The sudden friend knew next to nothing about painting. That was evidenced by his awkward silences once he had come into the studio and stood looking with unconcealed bewilderment at the dozens of canvases stacked around the walls and against the chairs and tables. But the young man’s ignorance did not hinder Gregory Clare from talking art to him. He dragged forward the canvases, one after another, making rapid and brilliant criticisms of them himself in the face of Hugh’s blank silences, propounding exactly what it was that made each picture’s strength or weakness in its stab at beauty. And all the while Hugh looked from the artist to his paintings and listened, dark head slightly bent, but with a hawklike alertness in its poise that gave Clare, and even Ariel, watching, a sense of balanced keenness.

Ariel and her father prepared the studio meals by turns, and this day of Hugh’s appearance happened to be Ariel’s day as cook. Hugh was more articulate about food, it soon transpired, than about art, and had intelligent praise for pungent soup and crisp salad. But though that was what he was at ease about and could speak of, his real interest was, Ariel saw, all in Gregory Clare and his rushing passionate talk concerning the paintings. He seemed scarcely conscious of Ariel, the lanky young girl in a faded green smock, with hair a pale wave on her shoulders, who had cooked the luncheon and soon so quietly cleared the table and then disappeared, dissolving, so far as he was concerned, perhaps, into the white, hot Bermuda afternoon. She knew that he was glad to be left alone with her wonderful father.

After that, for the remaining days of his vacation on the island, Hugh was constantly at the studio. He must have entirely deserted his mother and sister, and he never bothered to speak of them again, after his first mention of the fact that there were such persons with him at the hotel in Hamilton. Even the morning that his boat was to sail he appeared at the studio, inviting himself to breakfast with the Clares, in spite of having had a farewell dinner with them the night before. And that morning, at last, he commented on Gregory Clare’s work, or at least on one of his canvases. It was time for him to go, they had told him, if he was to make his boat; but he delayed. And suddenly, in an embarrassed manner he turned back from the door, when they really thought he was off, and standing in front of an easel with a just finished painting on it blurted, “I really like this one, ‘Noon,’ the best of the lot, Clare, if you don’t mind my saying so. It’s the light that makes it so extraordinary, isn’t it? It beats out on you. Makes you squint. It’s the first time I ever saw light, or even felt it; I’m sure of that. Your picture has taught me what the sun hasn’t!” He laughed, self-depreciatively, and added almost defiantly, “It’s great stuff, I think!”

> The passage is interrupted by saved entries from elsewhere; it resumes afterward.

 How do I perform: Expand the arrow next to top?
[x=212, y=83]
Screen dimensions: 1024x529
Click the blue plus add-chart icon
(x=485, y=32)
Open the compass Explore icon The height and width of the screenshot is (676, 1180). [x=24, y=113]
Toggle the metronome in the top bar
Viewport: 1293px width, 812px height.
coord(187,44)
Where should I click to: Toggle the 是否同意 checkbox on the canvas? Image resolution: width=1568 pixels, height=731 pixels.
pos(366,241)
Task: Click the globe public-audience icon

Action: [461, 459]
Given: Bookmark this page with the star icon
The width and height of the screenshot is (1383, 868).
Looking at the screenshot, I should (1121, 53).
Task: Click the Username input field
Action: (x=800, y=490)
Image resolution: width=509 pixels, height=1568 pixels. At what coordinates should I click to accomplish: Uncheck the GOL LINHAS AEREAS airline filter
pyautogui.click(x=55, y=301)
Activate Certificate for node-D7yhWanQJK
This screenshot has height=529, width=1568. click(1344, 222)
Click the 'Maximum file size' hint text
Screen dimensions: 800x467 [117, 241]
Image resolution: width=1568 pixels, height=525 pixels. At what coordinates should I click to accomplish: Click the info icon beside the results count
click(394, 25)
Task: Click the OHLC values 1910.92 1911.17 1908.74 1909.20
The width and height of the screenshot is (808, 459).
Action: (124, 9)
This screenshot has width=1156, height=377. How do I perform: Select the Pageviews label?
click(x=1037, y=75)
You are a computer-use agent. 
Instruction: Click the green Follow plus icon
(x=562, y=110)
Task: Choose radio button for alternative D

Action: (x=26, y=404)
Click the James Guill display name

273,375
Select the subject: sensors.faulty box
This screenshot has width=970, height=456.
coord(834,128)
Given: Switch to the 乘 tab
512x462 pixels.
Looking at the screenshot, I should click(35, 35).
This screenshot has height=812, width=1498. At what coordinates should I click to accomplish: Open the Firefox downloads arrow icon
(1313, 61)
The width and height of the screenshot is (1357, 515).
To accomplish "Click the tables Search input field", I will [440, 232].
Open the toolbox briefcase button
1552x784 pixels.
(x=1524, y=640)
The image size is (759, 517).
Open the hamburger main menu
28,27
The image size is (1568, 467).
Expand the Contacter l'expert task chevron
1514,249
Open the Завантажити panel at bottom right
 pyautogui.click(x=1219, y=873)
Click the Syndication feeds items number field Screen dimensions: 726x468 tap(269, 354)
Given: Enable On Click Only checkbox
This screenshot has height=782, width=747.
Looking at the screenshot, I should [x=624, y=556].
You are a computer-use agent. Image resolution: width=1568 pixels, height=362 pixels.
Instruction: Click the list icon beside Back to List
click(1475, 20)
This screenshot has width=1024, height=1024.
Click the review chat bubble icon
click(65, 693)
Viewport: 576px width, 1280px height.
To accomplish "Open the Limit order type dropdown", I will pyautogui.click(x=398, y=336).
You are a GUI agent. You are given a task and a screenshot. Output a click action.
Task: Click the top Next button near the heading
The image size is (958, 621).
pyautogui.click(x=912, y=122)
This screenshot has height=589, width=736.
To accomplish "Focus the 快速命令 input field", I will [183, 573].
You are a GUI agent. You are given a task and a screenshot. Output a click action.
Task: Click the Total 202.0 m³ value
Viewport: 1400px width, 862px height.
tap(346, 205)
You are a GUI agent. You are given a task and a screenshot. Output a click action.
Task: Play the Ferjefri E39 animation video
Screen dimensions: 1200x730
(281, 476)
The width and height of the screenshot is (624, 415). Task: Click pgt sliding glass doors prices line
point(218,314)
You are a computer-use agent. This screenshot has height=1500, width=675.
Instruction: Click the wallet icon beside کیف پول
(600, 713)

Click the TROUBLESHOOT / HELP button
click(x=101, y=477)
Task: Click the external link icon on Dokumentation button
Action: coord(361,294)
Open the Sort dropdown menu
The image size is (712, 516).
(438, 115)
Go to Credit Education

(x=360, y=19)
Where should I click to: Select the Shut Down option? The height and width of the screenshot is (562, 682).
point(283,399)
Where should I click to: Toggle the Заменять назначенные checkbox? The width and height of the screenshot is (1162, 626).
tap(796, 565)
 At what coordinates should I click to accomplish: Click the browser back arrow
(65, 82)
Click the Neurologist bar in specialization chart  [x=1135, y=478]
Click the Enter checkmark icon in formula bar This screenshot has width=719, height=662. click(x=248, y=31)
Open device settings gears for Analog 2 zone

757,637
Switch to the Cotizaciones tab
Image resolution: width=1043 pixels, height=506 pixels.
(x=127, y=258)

Ariel’s father said nothing. He stood by the table in the wide window where they had just breakfasted, jingling some coin in the pockets of his white duck trousers, and kept a smiling silence. Ariel wanted to cry, “Oh, do go; hurry, Hugh, now, or you’ll miss your boat!” But Hugh seemed to be waiting for something, wanting to say more, and she kept still. After a minute he got it out, “I’d like awfully to take this picture home with me, Clare. Now. I’ve written out a check for a thousand dollars—did it last night—just on the chance you’d sell. I don’t know anything, of course, about the prices you put on your stuff. But this is exactly one quarter of my year’s allowance, and all the actual cash I can put my hands on now. If youwillsell, and the price is higher—and you can wait for the rest—”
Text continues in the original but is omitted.